Metro To Miners: You’ll Have to Do Something Else

A recent story in Politco  entitled “Minnesota on the edge: ‘I’ve voted Democrat my whole life. It’s getting tougher,” details how the political leanings of Minnesotans on the Iron Range, who had traditionally leaned toward the DFL, are beginning to shift. The shift is occurring because a significant number of people living on The Range feel that the party has become more focused on its urban constituency, which has lost touch with the pro-labor, pro-mining constituencies on The Range.

Energy and environmental issues are at the forefront of the diverging interests of urban liberals and blue-collar workers up North. Urban greens, like St. Paul Congresswoman Betty McCollum, oppose developing Minnesota’s vast copper-nickel resources even though doing so could create more than 4,600 of high-paying jobs in the mining industry and support more than 10,000 more jobs in support industries and in the greater economy as miners spend their paychecks at hospitals, grocery stores, and car dealerships.

Residents up North are eager to develop these resources in an environmentally responsible manner because these jobs bring new opportunity and hope to the area. Local residents hope the high wages jobs will help them make a better life for their families, and local governments and school districts are eager to reap the tax revenues and increases in enrollment that accompany new infusions of money into the region.

The Politco piece captures this friction well:

“Many jubilant residents of Ely and nearby towns are now hanging their hopes on a plan to build a massive mining facility under a patch of national forest that’s a stone’s throw from one of the most verdant watersheds in the world. But the project increases the risk of acidic waste contaminating the area’s lakes and streams. Environmental groups mounted a well-funded push against the project. Democratic presidential contenders began objecting, too: Bernie Sanders, Mike Bloomberg and Elizabeth Warren pledged to stop the project. Joe Biden has yet to take a position.

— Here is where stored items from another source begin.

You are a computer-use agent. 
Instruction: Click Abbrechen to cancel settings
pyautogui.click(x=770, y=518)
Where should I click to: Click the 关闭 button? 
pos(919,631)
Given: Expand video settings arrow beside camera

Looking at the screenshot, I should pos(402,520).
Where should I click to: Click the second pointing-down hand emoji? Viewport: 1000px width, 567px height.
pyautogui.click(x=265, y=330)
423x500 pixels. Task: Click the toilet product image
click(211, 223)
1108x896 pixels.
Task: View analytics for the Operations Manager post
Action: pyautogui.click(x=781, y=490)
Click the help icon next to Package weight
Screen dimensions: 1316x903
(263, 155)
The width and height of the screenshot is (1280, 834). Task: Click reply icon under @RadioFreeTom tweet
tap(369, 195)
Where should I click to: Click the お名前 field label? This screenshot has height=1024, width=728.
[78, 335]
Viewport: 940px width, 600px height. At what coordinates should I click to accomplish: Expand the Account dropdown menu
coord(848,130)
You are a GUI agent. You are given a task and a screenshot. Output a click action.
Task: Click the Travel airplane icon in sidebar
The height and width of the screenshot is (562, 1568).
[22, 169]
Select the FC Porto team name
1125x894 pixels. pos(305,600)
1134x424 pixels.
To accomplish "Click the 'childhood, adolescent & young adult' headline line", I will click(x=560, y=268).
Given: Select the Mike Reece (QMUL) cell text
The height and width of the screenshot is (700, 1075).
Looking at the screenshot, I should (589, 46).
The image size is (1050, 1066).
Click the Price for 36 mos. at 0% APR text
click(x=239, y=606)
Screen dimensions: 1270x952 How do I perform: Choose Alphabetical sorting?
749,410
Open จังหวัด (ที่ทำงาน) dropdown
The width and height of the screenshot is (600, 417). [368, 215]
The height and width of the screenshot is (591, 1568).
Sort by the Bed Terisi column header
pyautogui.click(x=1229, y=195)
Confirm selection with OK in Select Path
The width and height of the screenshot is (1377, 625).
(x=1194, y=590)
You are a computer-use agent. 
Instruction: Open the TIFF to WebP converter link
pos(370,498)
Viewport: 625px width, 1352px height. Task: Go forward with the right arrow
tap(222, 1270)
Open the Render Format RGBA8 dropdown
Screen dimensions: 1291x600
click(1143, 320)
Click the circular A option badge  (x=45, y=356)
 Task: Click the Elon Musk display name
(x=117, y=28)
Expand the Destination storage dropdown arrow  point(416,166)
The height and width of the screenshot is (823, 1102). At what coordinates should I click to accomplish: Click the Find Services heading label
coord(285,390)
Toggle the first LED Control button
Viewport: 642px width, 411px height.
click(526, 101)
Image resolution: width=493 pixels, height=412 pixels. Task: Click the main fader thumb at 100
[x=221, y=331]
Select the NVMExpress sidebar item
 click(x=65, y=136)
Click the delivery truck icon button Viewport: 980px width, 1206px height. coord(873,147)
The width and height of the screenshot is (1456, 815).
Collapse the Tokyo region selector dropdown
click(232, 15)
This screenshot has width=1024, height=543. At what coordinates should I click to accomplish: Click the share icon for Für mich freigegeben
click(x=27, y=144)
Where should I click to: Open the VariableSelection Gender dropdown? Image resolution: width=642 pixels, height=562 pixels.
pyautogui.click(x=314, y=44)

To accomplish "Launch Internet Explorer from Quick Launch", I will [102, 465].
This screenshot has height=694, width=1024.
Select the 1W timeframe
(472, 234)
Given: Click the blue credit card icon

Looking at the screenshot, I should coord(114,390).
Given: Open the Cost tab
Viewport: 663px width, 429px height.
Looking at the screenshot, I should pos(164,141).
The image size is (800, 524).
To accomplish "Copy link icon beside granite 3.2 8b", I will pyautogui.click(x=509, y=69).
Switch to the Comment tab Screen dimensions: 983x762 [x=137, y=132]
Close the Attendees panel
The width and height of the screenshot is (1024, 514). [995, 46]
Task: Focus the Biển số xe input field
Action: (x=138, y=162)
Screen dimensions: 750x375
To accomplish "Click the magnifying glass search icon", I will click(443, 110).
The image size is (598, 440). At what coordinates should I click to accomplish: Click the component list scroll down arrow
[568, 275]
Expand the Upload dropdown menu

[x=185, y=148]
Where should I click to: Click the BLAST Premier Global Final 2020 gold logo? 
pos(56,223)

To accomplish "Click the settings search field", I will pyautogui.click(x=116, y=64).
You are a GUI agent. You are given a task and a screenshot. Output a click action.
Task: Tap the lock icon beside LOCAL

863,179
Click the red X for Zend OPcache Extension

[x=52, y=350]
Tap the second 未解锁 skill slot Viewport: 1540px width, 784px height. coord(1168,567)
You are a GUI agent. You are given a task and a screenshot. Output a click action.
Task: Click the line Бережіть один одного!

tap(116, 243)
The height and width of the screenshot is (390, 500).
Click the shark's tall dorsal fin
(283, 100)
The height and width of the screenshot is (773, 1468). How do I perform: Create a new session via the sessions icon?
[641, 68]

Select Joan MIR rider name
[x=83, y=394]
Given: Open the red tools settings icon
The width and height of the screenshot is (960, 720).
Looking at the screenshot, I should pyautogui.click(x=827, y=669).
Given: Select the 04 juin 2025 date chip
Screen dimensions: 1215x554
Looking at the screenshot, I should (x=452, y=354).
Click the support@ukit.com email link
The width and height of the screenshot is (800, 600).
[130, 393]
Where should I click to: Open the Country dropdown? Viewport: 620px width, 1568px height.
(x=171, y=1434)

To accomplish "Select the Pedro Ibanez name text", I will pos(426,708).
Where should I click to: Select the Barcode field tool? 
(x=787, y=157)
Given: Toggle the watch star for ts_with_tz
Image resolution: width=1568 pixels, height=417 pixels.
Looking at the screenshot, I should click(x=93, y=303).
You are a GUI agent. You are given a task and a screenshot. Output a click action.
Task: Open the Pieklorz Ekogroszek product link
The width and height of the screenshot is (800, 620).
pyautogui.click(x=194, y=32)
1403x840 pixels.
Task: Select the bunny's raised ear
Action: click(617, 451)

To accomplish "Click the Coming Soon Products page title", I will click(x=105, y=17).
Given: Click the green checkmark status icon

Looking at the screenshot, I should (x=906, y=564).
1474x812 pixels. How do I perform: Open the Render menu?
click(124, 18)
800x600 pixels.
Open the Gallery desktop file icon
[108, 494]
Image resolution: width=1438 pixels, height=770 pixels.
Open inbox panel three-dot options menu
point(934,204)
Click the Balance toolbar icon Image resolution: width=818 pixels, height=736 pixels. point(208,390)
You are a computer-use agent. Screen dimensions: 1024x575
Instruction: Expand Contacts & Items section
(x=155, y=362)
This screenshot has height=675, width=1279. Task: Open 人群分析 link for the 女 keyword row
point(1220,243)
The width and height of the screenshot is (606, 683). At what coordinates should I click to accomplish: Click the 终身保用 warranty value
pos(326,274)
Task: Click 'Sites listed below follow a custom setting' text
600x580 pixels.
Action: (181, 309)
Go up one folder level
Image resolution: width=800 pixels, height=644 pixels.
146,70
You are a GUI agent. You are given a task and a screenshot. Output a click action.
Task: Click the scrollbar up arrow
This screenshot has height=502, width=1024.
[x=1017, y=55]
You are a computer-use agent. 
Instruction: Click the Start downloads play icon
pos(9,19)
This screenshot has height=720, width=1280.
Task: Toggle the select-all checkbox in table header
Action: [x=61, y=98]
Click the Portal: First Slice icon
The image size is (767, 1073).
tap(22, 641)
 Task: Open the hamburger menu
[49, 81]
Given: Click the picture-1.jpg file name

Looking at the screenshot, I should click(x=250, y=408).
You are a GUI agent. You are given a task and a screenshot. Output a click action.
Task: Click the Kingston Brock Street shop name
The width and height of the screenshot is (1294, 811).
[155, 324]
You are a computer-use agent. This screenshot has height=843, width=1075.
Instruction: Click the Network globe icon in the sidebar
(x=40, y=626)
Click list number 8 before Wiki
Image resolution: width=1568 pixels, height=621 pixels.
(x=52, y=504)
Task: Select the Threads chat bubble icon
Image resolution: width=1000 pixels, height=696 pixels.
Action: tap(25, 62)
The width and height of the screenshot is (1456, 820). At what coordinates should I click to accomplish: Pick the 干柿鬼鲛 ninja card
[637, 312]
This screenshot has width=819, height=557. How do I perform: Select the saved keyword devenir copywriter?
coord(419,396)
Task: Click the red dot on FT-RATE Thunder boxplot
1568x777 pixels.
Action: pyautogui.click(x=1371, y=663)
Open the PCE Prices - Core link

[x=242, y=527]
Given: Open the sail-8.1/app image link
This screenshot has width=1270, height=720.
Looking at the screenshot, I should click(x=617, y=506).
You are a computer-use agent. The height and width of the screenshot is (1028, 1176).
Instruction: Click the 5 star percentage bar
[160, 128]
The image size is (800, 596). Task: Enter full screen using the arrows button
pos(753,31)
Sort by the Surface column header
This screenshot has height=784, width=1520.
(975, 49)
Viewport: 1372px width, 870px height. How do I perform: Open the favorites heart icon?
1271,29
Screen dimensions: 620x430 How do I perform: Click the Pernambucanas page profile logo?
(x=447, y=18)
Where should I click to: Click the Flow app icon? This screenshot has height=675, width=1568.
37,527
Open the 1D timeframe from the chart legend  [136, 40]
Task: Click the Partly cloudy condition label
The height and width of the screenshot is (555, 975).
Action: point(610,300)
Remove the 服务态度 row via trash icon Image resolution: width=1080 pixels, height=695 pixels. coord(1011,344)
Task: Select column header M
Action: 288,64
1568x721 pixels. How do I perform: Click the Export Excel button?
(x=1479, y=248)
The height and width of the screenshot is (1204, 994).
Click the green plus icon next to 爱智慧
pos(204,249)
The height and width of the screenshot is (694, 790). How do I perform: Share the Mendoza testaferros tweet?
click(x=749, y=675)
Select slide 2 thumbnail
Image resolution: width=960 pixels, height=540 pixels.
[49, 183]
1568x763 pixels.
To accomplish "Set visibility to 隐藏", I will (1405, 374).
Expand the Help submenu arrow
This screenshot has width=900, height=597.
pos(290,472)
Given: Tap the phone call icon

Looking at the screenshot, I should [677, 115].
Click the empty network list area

And that’s forced people in Ely and Minnesota’s Iron Range region to think again about who are its protectors and defenders.”

The disconnect is growing because issues like mining are bumper sticker issues in the Twin Cities, but on The Range, mining is a kitchen table issue because it is literally how many of its residents put food on their tables. Insult is added to injury when mining opponents in the metro unironically slap a sticker on the back of their car signalling their opposition to mining in our state, while failing to understand that their car is made from iron, copper, and nickel, and these materials didn’t materialize out o thin air. They were mined.

People on The Range, however, are painfully aware of the empty storefronts on Main Street, fewer kids at the local school district, and they know that this is partially due to the fact that they cannot access the billions of dollars in wealth that are right beneath their feet.

The divide is growing wider, too, as generational ties that had once connected urban liberals to family members who worked in the mines or lived up North are fading. In the Politico interview, Chris Johnson, the President of the United Steelworkers Local 2705 union, discussed his meeting with Minneapolis Congresswoman Ilhan Omar, who has endorsed policies like the Green New Deal. The article states:

“The environmental priorities of Democrats at the national and state levels are shifting support in places like the Iron Range, where even pro-labor members feel increasingly alienated by a platform more suited to a political party that is rapidly becoming more urbanized.

Johnson recounted a meeting last year in Washington with Rep. Ilhan Omar, a Democrat from Minneapolis. He said the lawmaker told him the way of life in the Iron Range is going to change.

“We’re a vital part of all products made in this country and abroad and for her to just sit there and say, ‘Look you guys are going to have to learn a different industry,’ doesn’t go over well,” he said.”

It makes perfect sense that Ms. Omar would not have ties to The Iron Range or the mining industry, but one can hope that she would be more open minded about the industry and the important role it plays in the regional economy of Northeastern Minnesota. Mining jobs are good jobs. With annual average wages near $100,000, they are the kind of jobs that allow people to work hard, save money, help their kids through college, and enjoy retirement.

Given this understanding, it is no surprise that Iron Rangers are beginning to look for alternatives:

“When you get some of the radicals in the state Democratic Party trying to push the environmental agenda a little too far, that’s when people are going to push back,” said Jon LaMusga, a salaried mine worker who supported Trump in the last election.